I like Collingwood .. being a Dragons man (and an ex referee) I know what it's like to be hated. I watched the game, I was hoping they would win, even though I tipped the Dogs. Half my relatives are Collingwood supporters (most of the rest follow Richmond - the joy of having a lot of 'lations from Albury). 

Got to love ya footy!


----------



## cdbrown (29/3/10)

Top of the ladder - 100% out of the block. Being a Dockers fan, I'm sure my weekly results will be unpredictable.

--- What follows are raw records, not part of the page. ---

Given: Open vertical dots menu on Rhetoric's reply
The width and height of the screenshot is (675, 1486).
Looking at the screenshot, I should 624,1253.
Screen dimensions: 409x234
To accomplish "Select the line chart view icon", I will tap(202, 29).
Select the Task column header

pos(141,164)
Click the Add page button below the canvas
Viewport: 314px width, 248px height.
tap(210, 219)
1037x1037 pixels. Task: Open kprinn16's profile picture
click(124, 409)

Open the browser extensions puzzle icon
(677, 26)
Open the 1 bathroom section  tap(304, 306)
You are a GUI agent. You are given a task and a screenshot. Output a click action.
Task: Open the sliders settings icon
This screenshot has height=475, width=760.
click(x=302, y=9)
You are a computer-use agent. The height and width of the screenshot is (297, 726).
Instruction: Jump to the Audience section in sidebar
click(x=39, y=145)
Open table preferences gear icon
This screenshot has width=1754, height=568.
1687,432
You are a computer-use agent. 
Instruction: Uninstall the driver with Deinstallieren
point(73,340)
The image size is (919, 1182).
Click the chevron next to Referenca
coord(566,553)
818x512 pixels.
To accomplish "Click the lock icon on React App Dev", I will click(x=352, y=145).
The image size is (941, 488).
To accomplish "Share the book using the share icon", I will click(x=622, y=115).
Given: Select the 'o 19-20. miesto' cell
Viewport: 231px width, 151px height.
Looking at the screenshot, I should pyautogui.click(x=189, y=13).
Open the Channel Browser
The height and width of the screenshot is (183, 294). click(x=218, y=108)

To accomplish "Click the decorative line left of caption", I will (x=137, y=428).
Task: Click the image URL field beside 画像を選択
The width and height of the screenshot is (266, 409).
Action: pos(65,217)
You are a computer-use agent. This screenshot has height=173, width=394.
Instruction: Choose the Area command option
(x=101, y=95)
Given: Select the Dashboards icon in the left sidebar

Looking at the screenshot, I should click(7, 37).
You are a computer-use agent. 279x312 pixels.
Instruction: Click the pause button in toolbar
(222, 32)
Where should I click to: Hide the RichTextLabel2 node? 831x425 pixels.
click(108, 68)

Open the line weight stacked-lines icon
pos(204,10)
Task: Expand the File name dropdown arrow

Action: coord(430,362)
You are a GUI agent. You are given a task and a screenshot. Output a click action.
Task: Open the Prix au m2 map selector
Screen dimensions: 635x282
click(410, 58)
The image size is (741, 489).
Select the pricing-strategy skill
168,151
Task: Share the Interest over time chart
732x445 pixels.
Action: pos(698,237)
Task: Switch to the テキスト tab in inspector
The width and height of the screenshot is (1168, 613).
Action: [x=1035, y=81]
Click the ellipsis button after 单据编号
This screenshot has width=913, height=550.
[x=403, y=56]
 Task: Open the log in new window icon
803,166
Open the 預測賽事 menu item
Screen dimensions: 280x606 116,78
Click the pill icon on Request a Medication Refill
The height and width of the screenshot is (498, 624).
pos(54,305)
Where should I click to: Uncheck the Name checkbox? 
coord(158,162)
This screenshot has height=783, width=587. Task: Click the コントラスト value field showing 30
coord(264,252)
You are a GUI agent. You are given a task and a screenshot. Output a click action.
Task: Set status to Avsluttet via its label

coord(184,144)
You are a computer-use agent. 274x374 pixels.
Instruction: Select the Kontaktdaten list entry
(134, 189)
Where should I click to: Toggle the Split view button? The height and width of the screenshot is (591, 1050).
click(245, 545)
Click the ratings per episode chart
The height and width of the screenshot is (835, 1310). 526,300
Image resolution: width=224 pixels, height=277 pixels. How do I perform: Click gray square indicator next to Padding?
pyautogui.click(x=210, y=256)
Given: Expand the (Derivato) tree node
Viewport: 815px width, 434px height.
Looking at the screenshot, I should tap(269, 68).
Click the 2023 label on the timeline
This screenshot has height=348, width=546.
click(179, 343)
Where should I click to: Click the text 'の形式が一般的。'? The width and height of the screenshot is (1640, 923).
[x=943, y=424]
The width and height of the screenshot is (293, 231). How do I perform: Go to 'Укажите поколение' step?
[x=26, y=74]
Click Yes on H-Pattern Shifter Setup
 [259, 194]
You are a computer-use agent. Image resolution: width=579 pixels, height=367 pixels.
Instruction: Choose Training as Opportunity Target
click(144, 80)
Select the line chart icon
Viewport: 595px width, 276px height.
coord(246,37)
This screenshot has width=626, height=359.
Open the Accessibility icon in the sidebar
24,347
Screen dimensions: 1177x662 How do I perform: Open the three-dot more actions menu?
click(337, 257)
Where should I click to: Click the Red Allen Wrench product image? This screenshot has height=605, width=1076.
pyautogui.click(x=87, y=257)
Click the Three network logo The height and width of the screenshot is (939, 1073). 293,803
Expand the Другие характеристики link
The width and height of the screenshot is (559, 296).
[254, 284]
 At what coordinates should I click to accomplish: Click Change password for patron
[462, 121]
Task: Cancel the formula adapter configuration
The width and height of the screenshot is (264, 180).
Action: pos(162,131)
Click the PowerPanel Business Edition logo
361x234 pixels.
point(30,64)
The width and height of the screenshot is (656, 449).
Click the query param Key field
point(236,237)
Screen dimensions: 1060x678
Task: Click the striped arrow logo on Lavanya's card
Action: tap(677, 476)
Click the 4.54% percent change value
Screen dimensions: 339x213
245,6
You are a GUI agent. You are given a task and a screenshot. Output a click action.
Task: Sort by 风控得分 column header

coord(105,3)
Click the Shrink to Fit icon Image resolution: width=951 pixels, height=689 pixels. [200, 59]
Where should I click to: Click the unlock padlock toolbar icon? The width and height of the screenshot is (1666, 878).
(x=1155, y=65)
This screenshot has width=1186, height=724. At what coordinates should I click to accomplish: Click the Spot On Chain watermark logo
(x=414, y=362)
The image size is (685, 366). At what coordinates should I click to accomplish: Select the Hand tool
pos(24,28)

Btw - does the oztips website look like a kid has made it in ms word and chucked various coloured adverts around the place? Looks terrible on the old IE6 (at work) and firefox


----------



## Munut (31/3/10)

Joined in a little late but don't think it will effect my over all out come, I never go any good in the tipping.

So whats the go do we all send the winner at the end of the season a bottle of brew?


----------



## Fatgodzilla (1/4/10)

Munut said:


> Joined in a little late but don't think it will effect my over all out come, I never go any good in the tipping.
> 
> So whats the go do we all send the winner at the end of the season a bottle of brew?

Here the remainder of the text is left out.